TNF-α是一种重要的促炎因子，由相对分子质量为26 000的Ⅱ型跨膜蛋白组成。TNF-α作为一种内源性致热原，能够促使发热、引起细胞凋亡、引发炎症、阻止肿瘤发生和病毒复制。在青光眼高眼压模型中，Müller细胞上调肌球蛋白受体激酶C.T1(tropomyosin receptor kinase C.T1，TrkC.T1)产生磷酸化激活的ERK(phospho-ERK，p-Erk)使得TNF-α升高，激活钙渗透-α-氨基-3-羟基-5-甲基-4-异恶唑丙酸受体(calcium permeable-α-amino-3-hydroxy-5-methyl-4-isoxazolepropionic acid receptor,CP-AMPARs)成为RGCs死亡的主要诱因[29-30]。除此之外，升高的TNF-α还可通过肌动蛋白细胞骨架的解聚以及Kir4.1和突触相关蛋白97(synapse associated protein 97，SAP-97)复合物的解离来抑制Kcnj10(Kir 4.1的基因)的表达，导致视网膜Müller细胞功能障碍加速RGCs的损伤[31]。

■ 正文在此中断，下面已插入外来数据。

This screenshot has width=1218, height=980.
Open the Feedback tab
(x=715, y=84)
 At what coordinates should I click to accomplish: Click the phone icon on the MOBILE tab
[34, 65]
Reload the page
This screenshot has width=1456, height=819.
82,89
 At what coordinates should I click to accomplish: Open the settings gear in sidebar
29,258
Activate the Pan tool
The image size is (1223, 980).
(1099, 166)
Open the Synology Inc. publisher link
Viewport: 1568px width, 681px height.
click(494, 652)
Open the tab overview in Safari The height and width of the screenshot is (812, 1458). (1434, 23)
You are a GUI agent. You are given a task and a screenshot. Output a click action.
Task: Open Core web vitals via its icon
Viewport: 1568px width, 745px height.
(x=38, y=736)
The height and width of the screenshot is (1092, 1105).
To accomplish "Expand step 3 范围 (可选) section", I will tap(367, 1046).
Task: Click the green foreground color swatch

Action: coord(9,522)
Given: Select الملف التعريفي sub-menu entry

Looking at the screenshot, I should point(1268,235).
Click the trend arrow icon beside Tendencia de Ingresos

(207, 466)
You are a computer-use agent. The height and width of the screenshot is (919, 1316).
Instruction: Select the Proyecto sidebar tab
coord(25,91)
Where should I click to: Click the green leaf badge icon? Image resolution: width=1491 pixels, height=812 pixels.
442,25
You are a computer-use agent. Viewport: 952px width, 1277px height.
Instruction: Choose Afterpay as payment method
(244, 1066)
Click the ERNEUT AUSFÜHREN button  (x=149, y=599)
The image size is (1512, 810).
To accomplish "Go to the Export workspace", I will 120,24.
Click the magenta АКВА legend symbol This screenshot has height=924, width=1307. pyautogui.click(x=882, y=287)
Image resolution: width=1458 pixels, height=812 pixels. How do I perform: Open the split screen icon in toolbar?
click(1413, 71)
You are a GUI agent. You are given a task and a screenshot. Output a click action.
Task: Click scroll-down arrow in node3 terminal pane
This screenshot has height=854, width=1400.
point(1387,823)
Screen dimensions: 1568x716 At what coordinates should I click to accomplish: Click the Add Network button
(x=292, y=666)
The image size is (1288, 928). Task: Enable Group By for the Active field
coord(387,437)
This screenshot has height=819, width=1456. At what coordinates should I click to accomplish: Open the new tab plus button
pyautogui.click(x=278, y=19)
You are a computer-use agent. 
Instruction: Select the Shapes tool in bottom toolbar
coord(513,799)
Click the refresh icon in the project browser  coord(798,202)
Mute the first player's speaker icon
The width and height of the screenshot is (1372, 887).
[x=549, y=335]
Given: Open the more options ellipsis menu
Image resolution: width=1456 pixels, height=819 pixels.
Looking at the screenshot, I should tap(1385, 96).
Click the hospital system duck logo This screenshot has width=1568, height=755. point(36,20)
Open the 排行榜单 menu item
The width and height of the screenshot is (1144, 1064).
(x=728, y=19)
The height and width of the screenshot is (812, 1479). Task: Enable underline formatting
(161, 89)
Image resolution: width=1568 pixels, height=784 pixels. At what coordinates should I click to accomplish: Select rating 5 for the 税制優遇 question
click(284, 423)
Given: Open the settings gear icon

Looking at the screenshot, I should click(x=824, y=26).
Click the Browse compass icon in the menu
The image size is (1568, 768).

IL-1β是作为相对分子质量为35 000的前体产生的促炎细胞因子，但是在炎性体激活后，CASP-1将其裂解为相对分子质量为17 000的活性形式[32]。活跃的IL-1β可诱导巨噬细胞向视网膜外浸润，激活IL-6以及调控趋化因子的表达。最近在DR和COH动物模型中，Müller细胞通过磷脂酶C-γ1(phospholipase C-γ1，PLC-γ1)刺激 CD40引起细胞外ATP释放，并促进嘌呤P2X7受体(purinergic receptor P2X 7，P2X7R)-核苷酸结合寡聚化结构域样受体3(nucleotide-binding oligomerization domain,leucine rich repeat and pyrin domain containing 3，NLRP 3)通路活化分泌IL-1β，激活Toll样受体4(toll-like receptor 4，TLR4)-NLRP1/NLRP3-CASP8轴导致RGCs凋亡[32-34]。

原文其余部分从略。